- **DATA**:
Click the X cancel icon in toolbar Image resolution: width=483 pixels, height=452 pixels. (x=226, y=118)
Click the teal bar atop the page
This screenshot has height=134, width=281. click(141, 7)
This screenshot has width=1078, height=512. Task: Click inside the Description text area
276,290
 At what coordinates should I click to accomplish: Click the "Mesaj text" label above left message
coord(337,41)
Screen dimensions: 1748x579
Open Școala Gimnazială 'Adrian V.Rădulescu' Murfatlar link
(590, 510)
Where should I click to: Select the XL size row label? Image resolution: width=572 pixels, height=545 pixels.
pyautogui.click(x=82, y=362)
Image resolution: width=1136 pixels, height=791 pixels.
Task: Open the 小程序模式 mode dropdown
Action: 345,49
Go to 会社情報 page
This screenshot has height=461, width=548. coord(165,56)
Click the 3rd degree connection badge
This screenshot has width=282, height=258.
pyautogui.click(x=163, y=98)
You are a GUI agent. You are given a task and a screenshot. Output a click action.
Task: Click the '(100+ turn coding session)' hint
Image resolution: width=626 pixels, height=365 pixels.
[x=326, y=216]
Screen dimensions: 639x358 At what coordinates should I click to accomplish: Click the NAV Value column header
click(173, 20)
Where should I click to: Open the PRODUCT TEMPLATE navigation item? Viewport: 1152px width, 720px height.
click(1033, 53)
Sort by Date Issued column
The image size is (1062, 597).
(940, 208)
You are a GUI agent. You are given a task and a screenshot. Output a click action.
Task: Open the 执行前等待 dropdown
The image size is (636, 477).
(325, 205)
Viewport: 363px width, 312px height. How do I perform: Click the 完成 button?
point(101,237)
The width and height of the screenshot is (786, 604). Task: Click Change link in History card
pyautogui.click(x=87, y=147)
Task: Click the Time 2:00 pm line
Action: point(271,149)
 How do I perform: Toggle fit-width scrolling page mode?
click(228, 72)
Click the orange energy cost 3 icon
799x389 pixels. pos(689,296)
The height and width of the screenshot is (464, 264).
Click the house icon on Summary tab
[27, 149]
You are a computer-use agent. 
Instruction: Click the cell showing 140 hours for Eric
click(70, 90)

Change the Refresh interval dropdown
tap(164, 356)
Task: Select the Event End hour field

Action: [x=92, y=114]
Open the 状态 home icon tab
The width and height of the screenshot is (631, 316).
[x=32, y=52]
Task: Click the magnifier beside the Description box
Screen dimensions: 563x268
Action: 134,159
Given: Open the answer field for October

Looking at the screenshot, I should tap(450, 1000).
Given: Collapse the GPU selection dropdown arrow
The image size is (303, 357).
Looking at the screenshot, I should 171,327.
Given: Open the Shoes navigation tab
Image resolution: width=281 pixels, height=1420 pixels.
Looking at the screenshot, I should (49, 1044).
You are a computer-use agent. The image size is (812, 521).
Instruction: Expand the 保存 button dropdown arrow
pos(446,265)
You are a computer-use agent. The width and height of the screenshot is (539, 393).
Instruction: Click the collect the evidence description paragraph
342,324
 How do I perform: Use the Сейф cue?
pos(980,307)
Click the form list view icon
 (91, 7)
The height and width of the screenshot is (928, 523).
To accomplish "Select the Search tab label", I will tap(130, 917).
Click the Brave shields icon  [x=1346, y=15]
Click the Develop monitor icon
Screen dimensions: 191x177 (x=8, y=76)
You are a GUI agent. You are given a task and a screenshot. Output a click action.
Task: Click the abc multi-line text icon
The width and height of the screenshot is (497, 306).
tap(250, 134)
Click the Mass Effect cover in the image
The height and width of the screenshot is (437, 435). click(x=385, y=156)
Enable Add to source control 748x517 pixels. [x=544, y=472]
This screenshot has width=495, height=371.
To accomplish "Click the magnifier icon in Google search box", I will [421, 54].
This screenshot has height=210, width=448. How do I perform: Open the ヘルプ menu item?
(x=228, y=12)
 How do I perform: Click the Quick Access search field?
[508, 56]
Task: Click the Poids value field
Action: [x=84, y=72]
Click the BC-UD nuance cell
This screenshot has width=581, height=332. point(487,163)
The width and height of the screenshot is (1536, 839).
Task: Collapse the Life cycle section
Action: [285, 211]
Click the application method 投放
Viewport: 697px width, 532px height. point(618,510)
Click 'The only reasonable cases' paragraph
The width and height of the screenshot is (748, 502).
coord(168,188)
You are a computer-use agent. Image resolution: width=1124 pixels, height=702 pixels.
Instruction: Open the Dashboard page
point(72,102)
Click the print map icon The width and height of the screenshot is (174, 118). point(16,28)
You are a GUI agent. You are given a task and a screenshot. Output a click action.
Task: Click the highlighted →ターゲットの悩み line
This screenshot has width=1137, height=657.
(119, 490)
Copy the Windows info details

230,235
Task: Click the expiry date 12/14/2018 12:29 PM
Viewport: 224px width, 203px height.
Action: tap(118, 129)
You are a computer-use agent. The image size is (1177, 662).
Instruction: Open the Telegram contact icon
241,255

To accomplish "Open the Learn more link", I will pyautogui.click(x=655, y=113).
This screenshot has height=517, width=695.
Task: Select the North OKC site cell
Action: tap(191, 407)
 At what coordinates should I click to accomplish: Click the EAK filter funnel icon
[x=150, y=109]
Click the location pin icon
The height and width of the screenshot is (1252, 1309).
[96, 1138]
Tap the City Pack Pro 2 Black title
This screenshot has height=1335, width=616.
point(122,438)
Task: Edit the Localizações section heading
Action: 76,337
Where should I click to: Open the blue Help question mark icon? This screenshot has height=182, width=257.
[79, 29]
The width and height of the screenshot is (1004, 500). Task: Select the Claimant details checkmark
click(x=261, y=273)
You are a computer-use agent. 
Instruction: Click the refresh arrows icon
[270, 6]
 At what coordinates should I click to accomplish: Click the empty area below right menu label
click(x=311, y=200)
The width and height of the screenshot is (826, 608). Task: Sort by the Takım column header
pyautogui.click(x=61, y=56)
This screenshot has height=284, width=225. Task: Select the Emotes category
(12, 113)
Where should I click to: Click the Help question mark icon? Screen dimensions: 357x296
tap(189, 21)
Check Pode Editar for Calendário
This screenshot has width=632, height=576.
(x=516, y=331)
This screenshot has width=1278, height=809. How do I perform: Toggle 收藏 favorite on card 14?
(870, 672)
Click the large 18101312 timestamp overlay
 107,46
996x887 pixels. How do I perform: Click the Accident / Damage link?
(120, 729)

- **EXERCISE OBJECTIVE**: Referring to the material above, set down exactly the lines between the line with "Click 'The only reasonable cases' paragraph" and the line with "Click the location pin icon", inclusive, and no other lines.

- **SOLUTION TO THIS TASK**:
Click 'The only reasonable cases' paragraph
The width and height of the screenshot is (748, 502).
coord(168,188)
You are a computer-use agent. Image resolution: width=1124 pixels, height=702 pixels.
Instruction: Open the Dashboard page
point(72,102)
Click the print map icon The width and height of the screenshot is (174, 118). point(16,28)
You are a GUI agent. You are given a task and a screenshot. Output a click action.
Task: Click the highlighted →ターゲットの悩み line
This screenshot has width=1137, height=657.
(119, 490)
Copy the Windows info details

230,235
Task: Click the expiry date 12/14/2018 12:29 PM
Viewport: 224px width, 203px height.
Action: tap(118, 129)
You are a computer-use agent. The image size is (1177, 662).
Instruction: Open the Telegram contact icon
241,255

To accomplish "Open the Learn more link", I will pyautogui.click(x=655, y=113).
This screenshot has height=517, width=695.
Task: Select the North OKC site cell
Action: tap(191, 407)
 At what coordinates should I click to accomplish: Click the EAK filter funnel icon
[x=150, y=109]
Click the location pin icon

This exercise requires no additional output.